Update 14th Jan, 2019 There were some errors that I encountererd with Anaconda 5.0.1 not being available so I have made changes so that it now looks for 5.1.0.1

The following version are installed: CDH: 5-14 SPARK: 2.2.0.cloudera2 Anaconda: 5.0.1 CDSW: 1.4.0.p1.431664

Update 16 Jan, 2019 I have updated this to reflect the new parcel location for Anaconda. Per our documentation, Cloudera Data Science only supports Anaconda 5.0.1, which ships Python 2.7. Newer version of Anconda do not ship Python 2.

aws.conf

This file just has links for the main conf files in the /aws folder. No changes required

/aws/aws.conf

Serves as an include file.
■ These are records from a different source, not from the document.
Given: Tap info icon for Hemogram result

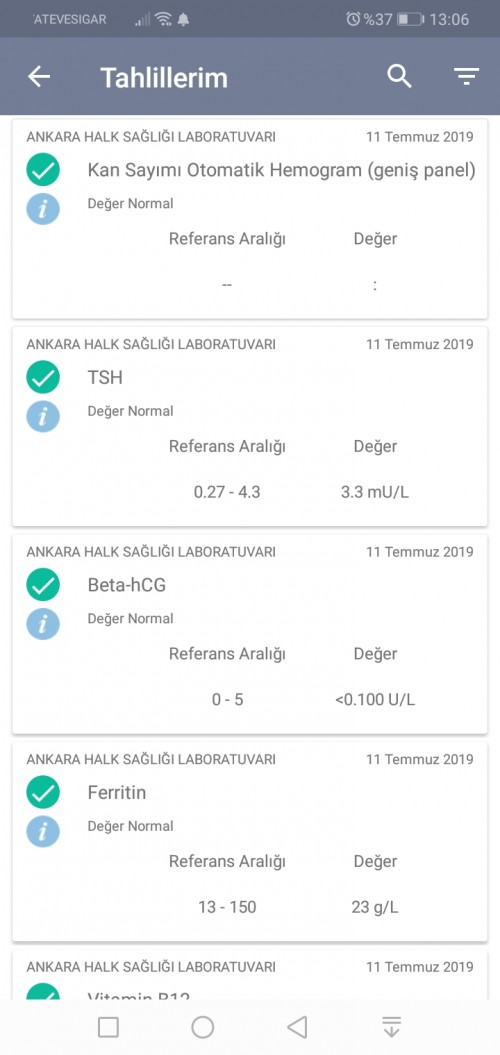Looking at the screenshot, I should [43, 209].
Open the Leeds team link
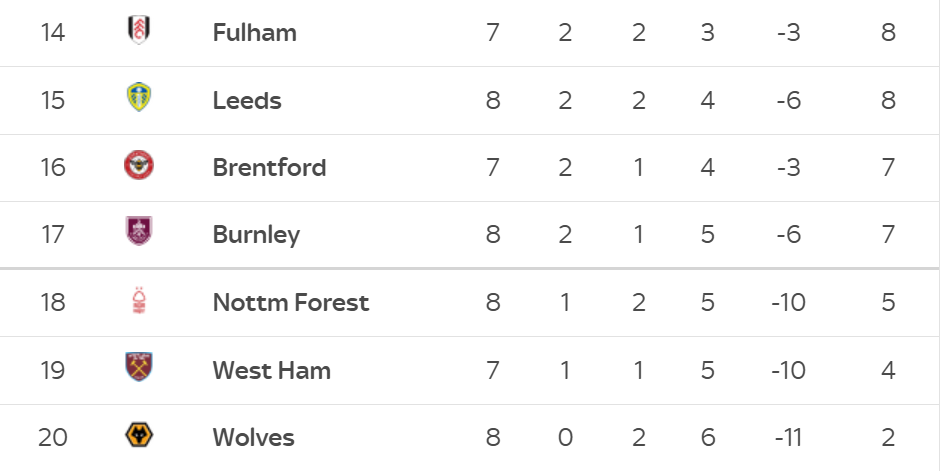 tap(247, 100)

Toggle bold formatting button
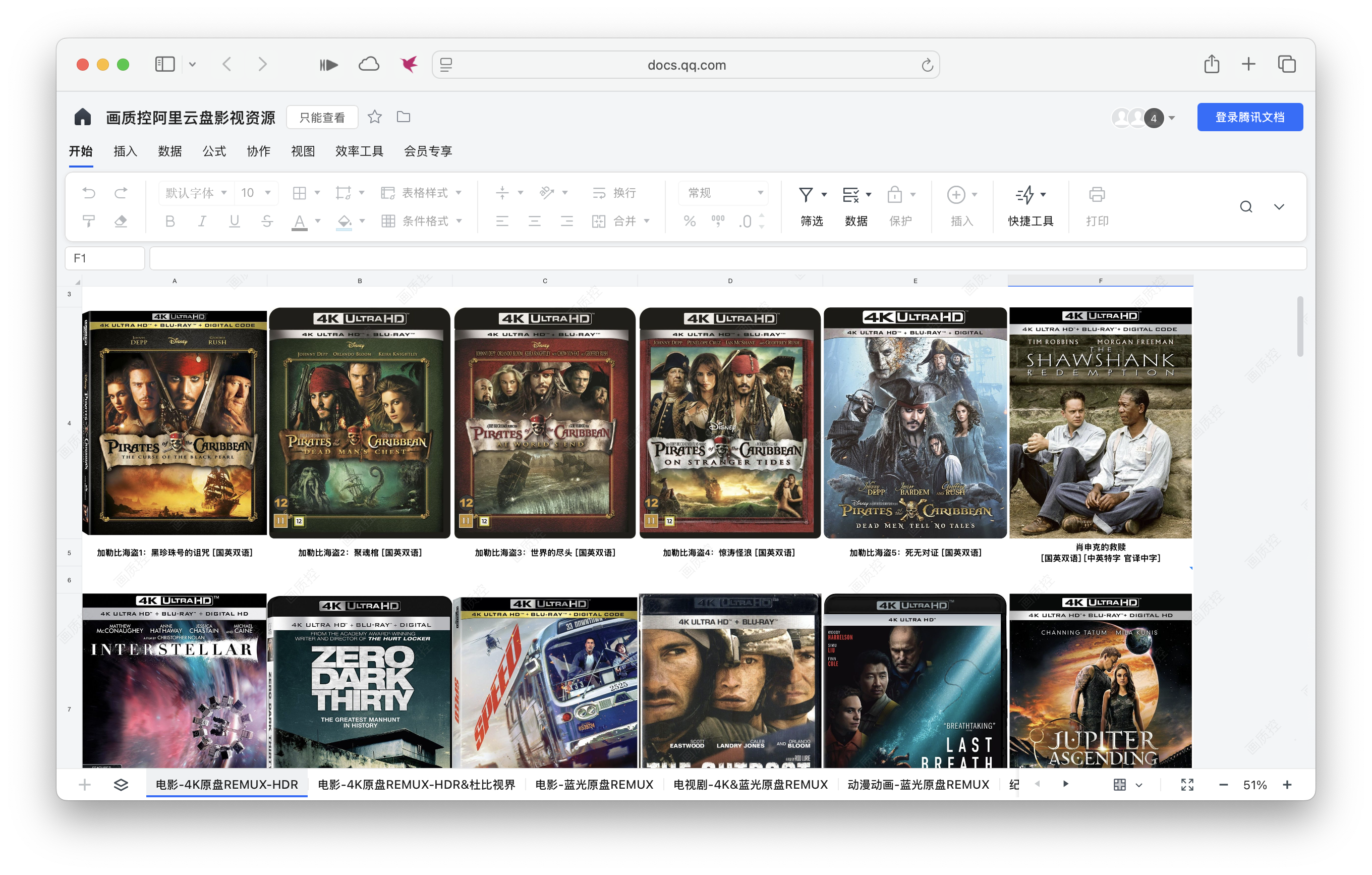pyautogui.click(x=170, y=221)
No Changes Required

/aws/cluster.configs.HDFS.core_site_safety_valve.conf

A few standard configuration setting on block size etc. No changes required

/aws/instances.conf

This file has the instance configuration options for CDH Master & Worker Nodes, CDSW Master & Worker Nodes.

All the settings have been parameterized, so you can configure them from provider.properties. This file configures the intance type, instance name for CDH and additional properties such as rootVolumeSize, ebsVolumes for cdsw master and workers. For the most bit, you wouldn't need to tinker with this file much.

/aws/kerberos.properties

This is an important file, and relevant ONLY IF you are kerberizing your cluster. If you don't want kerberization, simply remove this file from your folder before you upload the diretory to the director instance. If you are looking to bring up a test cluster with CDSW, no changes required.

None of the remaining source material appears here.